Päivi Tuovinen - Gallery Kellokas
03/10/2025The Lapland Artists' Association, Galleria Kellokas brings several topical and diverse exhibitions to Yllästunturi Visitor Centre Kellokas every year. Päivi Tuovinen presents the unique place names of remote villages and backyards in the "Elsewhere Finland" exhibition. The exhibition will be on display from 10.3.2025 to 30.4.2025.
Päivi Tuovinen - Gallery Kellokas
Päivi Tuovinen – Elsewhere Finland
Gallery Kellokas 10.3.–30.4.2025
On the outskirts of remote villages, in the backcountry, there are places with curious names. To get there, you will have to leave major roads and travel past small built-up areas along increasingly narrow gravel roads. Finally, you have to continue further on foot, often plodding on tussocks or wading in snow drifts. These are places with vulgar names. However, once you reach your destination at the end of a long journey on rough terrain, you are faced with an experience impossible to foresee based on a trail map or satellite images.
The photographs in this exhibition are documentary glimpses into remote regions in Finland – wilderness and rural areas – places where you will not have to wait for your turn to get to an observation deck or compete for a prime sunbathing spot. In the increasingly urban Finland of growth centres, these places are all but forgotten. Their unusual names pop up in headlines every now and then, but over time, the connection to the history of the names has been severed.
When I was a child, I spent time camping at a pond with a vulgar name, and decades later, I wanted to revisit it. I wondered why this beautiful, remote pond had been given such an odd name – whether the name originated from the shape of the pond or there was some other explanation for it. This tiny pond surrounded by forest, a mossy neck of land and a larger lake has an inky dark bottom. According to locals, the pond may lie on top of a spring and have two bottoms, as fish with various degrees of darkness have been caught in the lake.
Vulgar place names have remained on Finland’s map thanks to oral tradition, and they are part of our cultural and linguistic heritage. Looking at the geographical characteristics of the places may still reveal hints of the origin of the names. Originally, the names did not convey the sort of humour that we may associate with them these days. Historical name collection data reveals interesting stories of the kinds of lives that were led in these places before our times.
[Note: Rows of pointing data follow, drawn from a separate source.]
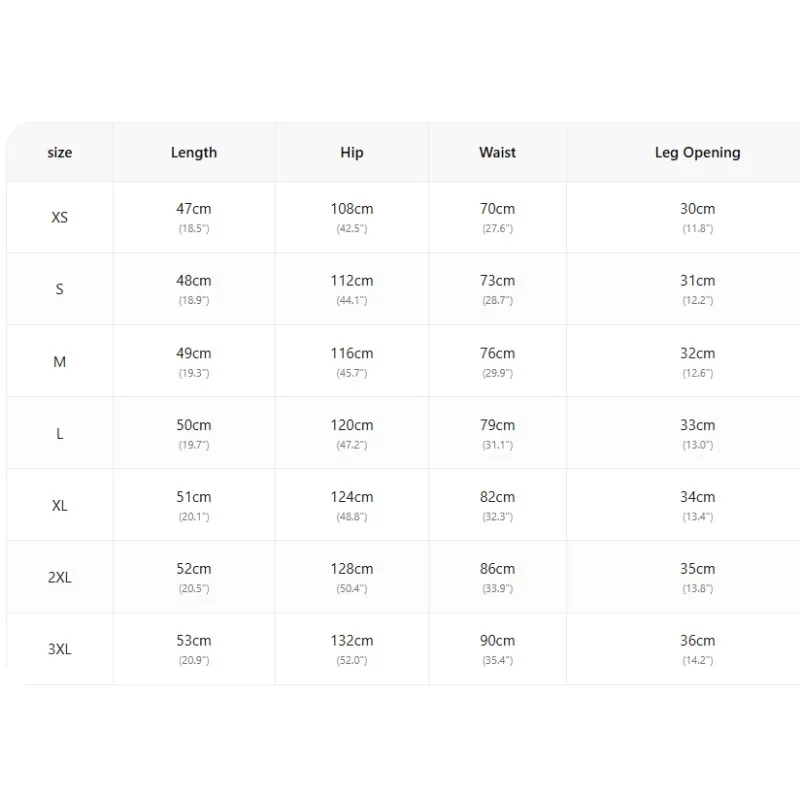This screenshot has height=800, width=800.
Task: Click the 36cm leg opening value
Action: point(697,641)
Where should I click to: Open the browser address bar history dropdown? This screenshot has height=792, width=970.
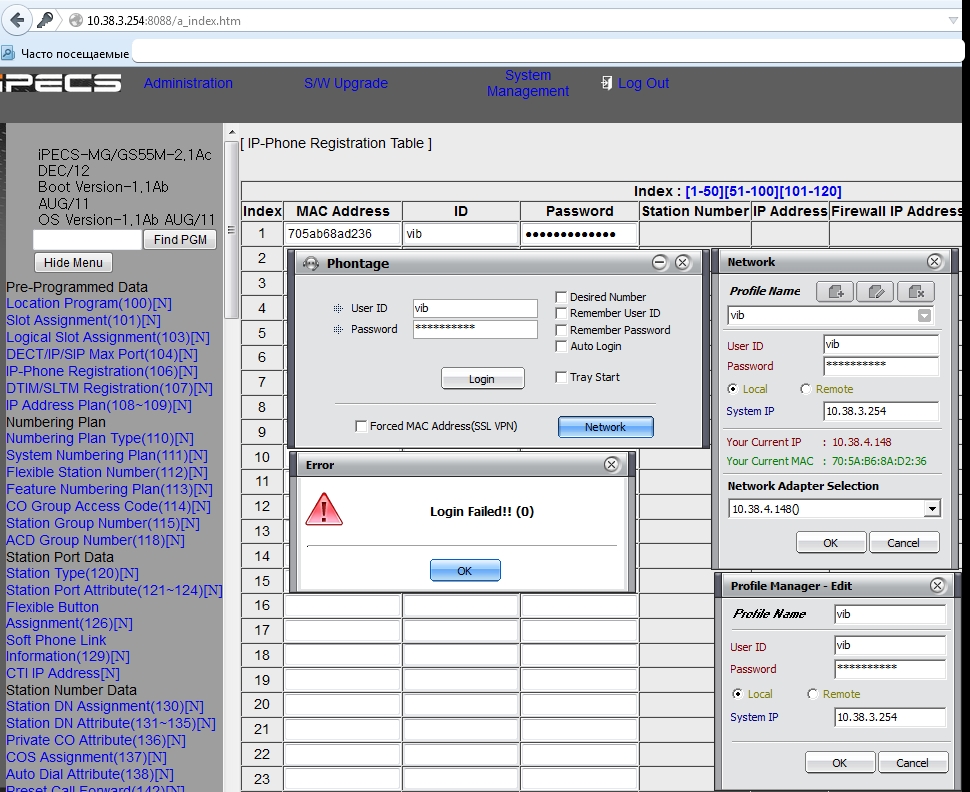953,20
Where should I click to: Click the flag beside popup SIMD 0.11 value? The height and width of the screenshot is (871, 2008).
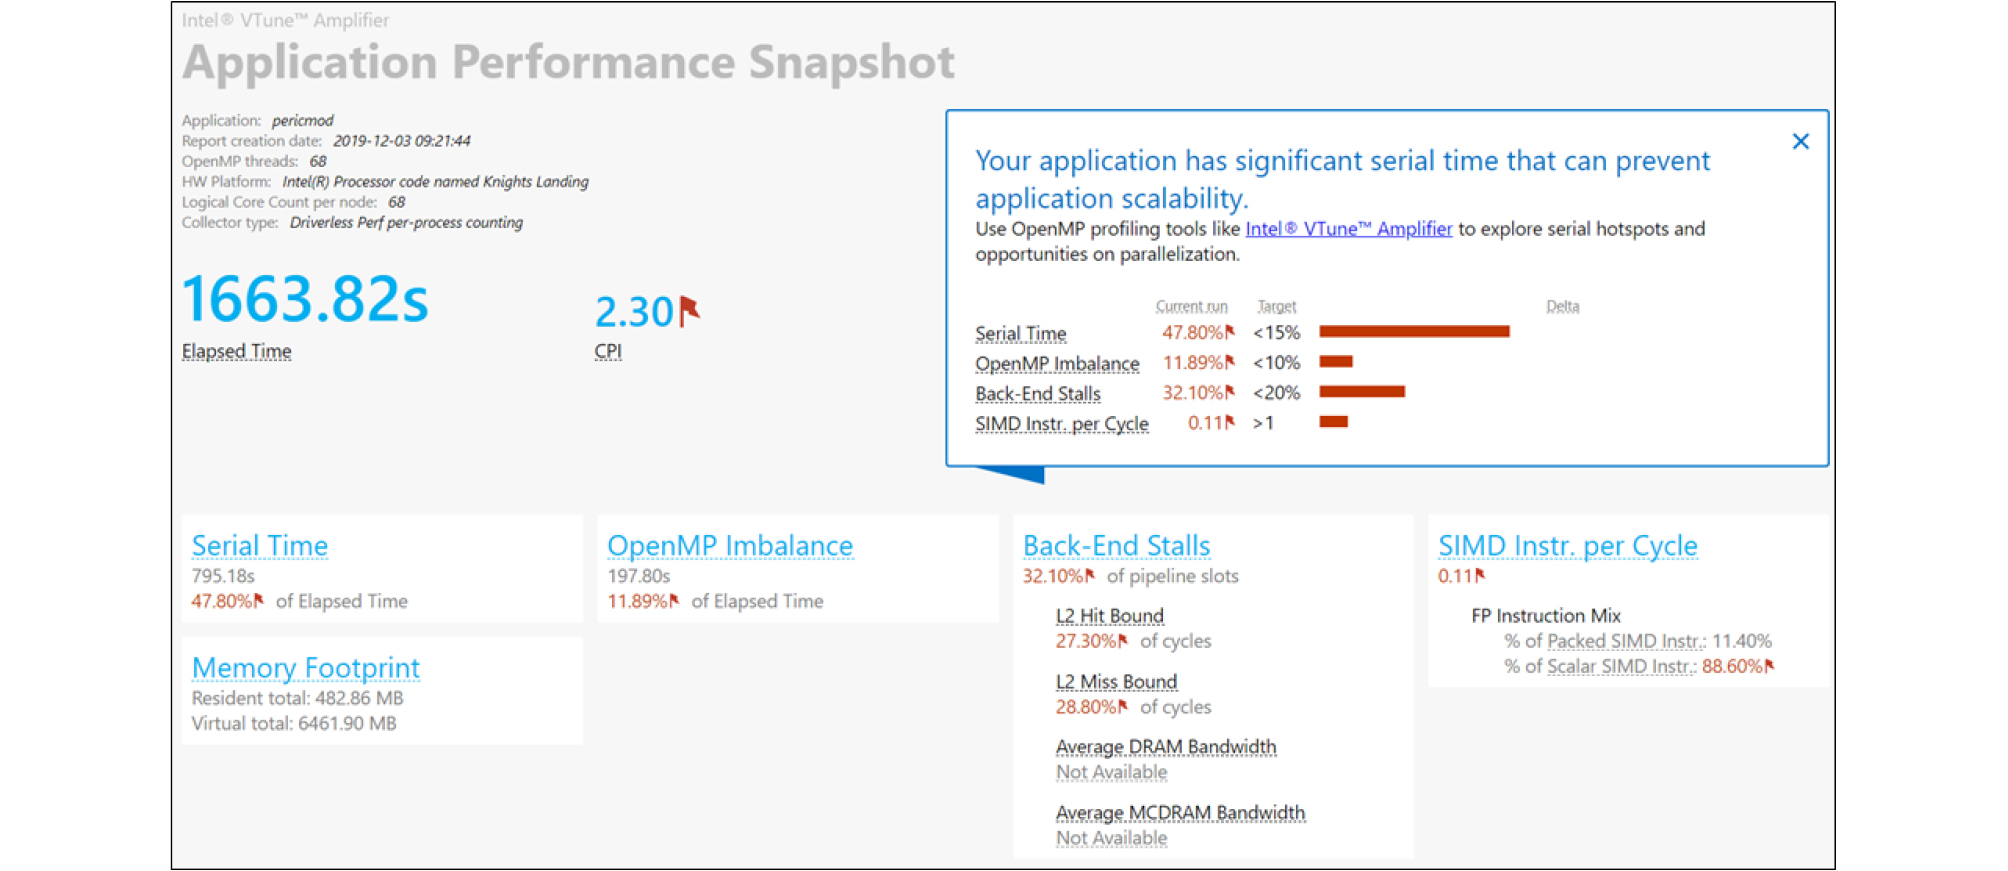1230,422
There is something I find familiar and hold dear in these remote places. I toured these places with vulgar names whenever travelling through Finland to my northerly birthplace. I travelled tens of thousands of kilometres. I spent nights in small towns, villages and forests. When the most common nature spots near cities fill up, crowds were nowhere to be found in these places. Some, however, see these landscapes as places for cultivation or hunting or hiking sites not far from their backyard. The few local inhabitants I happened upon during my visits wished to be included in the photographs in their own ways, as a part of the place and its history. The name Elsewhere Finland also refers to tourism. There is none of that in these places, but how will it be in the future?